Кроме дружбы и редкого, урывками, чтения, других радостей для Андрея Тимофеевича в Кенигсберге не находилось. Военная служба нравилась ему все меньше и меньше. Болотов начал ощущать свое истинное призвание. Он - ученый. Вскоре Корфа перевели в Петербург. Болотов, получив при нем звание флигель-адъютанта, целый день разъезжал по столице за господской каретой и думал в отчаянии: "Господи! Долго ли этому длиться и будет ли этому конец?" Часами дожидаясь своего начальника в передних, вскоре придумал, как скрасить скуку: "стал запасаться всегда на такие случаи какою-нибудь любопытной книжкой в кармане". Вскоре Болотов так увлекся чтением, что совершенно не заметил, какой шанс давала ему судьба.
Накануне дворцового переворота, лишившего Петра III власти, рядом с Болотовым вновь появился Григорий Орлов. Настойчиво приглашал посетить свой дом, намекая на какое-то важное и тайное дело. Болотов уклонялся: "Не имел я охоты входить ни в какие сплетни, а особенно при тогдашнем моем расположении мыслей". К тому же любитель чтения сначала решил, что фаворит зовет его в масонскую ложу. Масонские идеи самосовершенствования Болотову были симпатичны (после него осталась масса глубокомысленных трактатов, ныне успешно забытых и нигде не изданных). Но ему не нравилась перспектива связывать себя обязательствами перед братьями. Уже тогда Андрей Тимофеевич понял, что нет ничего дороже личной свободы. Душа измученного бестолковой службой флигель-адъютанта менее всего была "заражена честолюбием и любостяжательством и всего меньше обожала знатные и высокие достоинства и жаждала единственно заниматься науками и утешаться приятностями оных".
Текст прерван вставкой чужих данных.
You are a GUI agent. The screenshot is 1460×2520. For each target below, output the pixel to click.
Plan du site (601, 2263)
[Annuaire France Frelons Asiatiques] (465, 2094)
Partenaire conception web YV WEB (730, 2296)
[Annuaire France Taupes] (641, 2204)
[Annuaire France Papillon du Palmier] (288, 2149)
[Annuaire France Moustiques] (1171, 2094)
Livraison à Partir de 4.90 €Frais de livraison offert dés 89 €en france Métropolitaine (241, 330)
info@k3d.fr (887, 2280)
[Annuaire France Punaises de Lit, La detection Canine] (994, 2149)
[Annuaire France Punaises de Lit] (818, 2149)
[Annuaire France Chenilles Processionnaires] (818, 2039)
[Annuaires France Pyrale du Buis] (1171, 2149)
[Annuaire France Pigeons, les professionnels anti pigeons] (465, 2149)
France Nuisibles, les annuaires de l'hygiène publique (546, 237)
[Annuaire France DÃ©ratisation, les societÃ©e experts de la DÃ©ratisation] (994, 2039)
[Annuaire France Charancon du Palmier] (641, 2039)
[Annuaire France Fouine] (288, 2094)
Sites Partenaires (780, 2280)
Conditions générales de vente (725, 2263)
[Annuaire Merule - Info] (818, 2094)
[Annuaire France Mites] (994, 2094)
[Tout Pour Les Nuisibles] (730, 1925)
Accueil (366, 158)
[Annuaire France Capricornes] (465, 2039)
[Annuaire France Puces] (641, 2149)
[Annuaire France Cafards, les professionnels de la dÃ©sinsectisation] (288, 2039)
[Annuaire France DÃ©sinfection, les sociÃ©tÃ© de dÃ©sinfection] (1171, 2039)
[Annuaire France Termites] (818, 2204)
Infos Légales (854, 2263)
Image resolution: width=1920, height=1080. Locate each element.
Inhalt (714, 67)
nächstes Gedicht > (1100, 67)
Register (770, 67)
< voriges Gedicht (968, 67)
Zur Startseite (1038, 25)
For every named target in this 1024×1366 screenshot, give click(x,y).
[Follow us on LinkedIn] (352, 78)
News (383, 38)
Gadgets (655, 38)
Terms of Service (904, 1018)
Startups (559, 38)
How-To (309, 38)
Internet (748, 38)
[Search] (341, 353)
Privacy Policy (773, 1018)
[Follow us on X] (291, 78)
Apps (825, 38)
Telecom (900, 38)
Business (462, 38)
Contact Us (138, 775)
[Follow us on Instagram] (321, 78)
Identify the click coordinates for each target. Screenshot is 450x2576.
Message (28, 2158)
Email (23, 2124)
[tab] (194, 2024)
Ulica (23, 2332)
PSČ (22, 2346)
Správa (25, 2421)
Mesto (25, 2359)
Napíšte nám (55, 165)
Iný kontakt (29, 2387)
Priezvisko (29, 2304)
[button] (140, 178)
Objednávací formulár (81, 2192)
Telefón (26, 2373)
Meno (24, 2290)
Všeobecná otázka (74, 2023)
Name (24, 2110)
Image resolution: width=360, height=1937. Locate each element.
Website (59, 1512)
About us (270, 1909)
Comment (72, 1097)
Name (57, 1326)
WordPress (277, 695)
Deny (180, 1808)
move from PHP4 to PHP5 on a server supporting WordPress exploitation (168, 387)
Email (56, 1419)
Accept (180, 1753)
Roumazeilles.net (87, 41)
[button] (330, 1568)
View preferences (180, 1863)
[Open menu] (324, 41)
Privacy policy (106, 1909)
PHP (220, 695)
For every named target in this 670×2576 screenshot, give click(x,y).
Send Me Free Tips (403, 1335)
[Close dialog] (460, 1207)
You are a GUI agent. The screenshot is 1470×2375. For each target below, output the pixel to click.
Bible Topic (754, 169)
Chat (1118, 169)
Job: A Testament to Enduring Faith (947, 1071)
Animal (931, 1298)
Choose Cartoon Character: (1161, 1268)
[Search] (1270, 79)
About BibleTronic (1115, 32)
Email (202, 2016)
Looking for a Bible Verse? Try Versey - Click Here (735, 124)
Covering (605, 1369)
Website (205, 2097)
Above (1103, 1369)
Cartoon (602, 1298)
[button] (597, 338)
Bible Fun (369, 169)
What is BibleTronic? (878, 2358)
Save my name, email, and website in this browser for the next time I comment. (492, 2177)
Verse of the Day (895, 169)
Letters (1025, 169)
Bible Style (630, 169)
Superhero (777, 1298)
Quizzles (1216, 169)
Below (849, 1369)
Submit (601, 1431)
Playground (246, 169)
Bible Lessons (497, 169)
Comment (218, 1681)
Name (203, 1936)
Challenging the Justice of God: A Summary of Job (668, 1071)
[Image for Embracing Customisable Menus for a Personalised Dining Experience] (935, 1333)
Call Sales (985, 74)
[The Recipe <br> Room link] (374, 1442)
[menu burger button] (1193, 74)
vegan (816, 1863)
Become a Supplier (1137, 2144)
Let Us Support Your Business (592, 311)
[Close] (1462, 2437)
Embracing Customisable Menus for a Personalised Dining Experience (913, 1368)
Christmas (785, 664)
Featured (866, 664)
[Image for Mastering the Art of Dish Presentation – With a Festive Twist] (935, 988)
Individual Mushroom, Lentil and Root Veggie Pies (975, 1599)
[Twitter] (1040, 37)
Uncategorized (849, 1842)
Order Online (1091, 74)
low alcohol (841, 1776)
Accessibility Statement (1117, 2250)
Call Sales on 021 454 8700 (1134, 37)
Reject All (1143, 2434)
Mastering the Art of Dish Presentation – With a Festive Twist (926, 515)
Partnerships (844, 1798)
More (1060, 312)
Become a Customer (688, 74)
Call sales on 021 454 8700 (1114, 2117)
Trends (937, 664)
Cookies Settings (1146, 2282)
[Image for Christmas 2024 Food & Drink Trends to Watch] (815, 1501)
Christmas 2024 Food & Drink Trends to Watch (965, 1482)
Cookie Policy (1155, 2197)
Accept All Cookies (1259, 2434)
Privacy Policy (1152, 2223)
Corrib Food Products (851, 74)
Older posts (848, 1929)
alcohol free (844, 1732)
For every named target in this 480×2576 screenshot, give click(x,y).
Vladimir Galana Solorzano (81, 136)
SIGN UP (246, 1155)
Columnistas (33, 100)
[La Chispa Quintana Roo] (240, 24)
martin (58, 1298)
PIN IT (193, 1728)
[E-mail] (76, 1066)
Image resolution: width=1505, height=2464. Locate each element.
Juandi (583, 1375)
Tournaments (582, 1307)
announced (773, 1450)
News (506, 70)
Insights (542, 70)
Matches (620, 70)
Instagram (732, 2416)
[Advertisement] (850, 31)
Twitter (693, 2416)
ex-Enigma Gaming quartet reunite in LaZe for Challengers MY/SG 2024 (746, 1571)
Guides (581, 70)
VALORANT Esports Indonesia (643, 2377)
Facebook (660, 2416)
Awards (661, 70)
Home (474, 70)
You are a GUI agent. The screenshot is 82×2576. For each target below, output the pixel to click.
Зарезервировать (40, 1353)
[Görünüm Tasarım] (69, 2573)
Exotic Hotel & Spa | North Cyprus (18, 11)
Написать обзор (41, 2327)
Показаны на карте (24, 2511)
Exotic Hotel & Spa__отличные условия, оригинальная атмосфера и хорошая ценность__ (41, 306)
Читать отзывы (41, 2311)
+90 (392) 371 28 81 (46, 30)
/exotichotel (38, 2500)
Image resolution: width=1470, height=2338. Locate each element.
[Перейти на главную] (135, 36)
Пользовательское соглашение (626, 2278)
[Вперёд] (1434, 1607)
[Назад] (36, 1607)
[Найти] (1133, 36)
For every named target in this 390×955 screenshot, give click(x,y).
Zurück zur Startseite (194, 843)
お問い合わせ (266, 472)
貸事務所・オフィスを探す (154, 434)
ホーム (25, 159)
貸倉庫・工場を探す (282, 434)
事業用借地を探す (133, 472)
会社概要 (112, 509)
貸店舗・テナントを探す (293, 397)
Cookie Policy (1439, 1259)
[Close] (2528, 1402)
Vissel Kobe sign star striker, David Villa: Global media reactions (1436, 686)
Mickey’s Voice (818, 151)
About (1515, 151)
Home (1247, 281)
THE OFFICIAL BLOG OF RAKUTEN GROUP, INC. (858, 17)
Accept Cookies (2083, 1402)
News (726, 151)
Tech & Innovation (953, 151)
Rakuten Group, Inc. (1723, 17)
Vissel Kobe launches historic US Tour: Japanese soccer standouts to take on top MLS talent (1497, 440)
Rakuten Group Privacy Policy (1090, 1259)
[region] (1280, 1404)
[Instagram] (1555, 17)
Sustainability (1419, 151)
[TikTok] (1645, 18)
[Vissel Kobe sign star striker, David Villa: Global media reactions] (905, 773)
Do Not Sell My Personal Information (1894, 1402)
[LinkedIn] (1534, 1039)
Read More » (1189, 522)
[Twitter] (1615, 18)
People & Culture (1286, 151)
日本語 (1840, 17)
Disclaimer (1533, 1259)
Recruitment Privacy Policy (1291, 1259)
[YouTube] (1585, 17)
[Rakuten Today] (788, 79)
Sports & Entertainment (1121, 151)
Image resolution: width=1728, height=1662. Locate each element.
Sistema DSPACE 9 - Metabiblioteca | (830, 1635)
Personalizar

К счастью, вскоре вышел Манифест 1762 года, освободивший дворян от необходимости служить. В июне за неделю до переворота, который привел на трон императрицу Екатерину, а вместе с ней к вершинам власти многочисленных друзей Орловых, Болотов покинул Петербург. Он спешил под Тулу, в родовое имение деревню Дворяниново, и даже не догадывался, какая блестящая карьера придворного вельможи у него не состоялась.
Спешил, потому Что верил в возможность спокойного счастья. К "простой и невинной сельской жизни", которая одна может доставить радость "мыслящему и чувствительное сердце имеющему человеку". Сердце Болотову действительно досталось чувствительное. До старости он сохранил редкую способность удивляться всему, что его окружает, и веру в то, что человек может жить в гармонии с миром и с собой. На склоне лет решил написать мемуары - "для пользы и любопытного сведения своим будущим потомкам". И если многочисленные садоводческие затеи тульского помещика интересны сейчас одним агрономам, а экономические прожекты всерьез изучают только любопытные историки, то три толстых тома болотовских мемуаров, написанных неспешно и обстоятельно, с удивительной для современного человека основательностью, которую так ценил XVIII век, - для всех.
Можно сказать, после отставки почти ничего примечательного с Болотовым не случилось: жил человек, сажал деревья, читал и писал философские труды. Изобрел электрогенератор, терпеливо вел метеорологический дневник, устроил первый в России детский театр. В век чинов и регалий он оказался среди тех немногих, кто понял, что личность имеет ценность сама по себе и у человека есть право выбирать тот род деятельности, который соответствует его природным дарованиям и склонностям, независимо от того, куда идут все. А то обостренное чувство собственного достоинства, о котором российские дворяне в своей общей массе заговорят и напишут много позже, когда беззащитные саженцы болотовского сада уже превратятся в высокие деревья, можно сохранить в любых обстоятельствах. Потому что в конечном счете следование кодексу чести означает всего-навсего верность самому себе.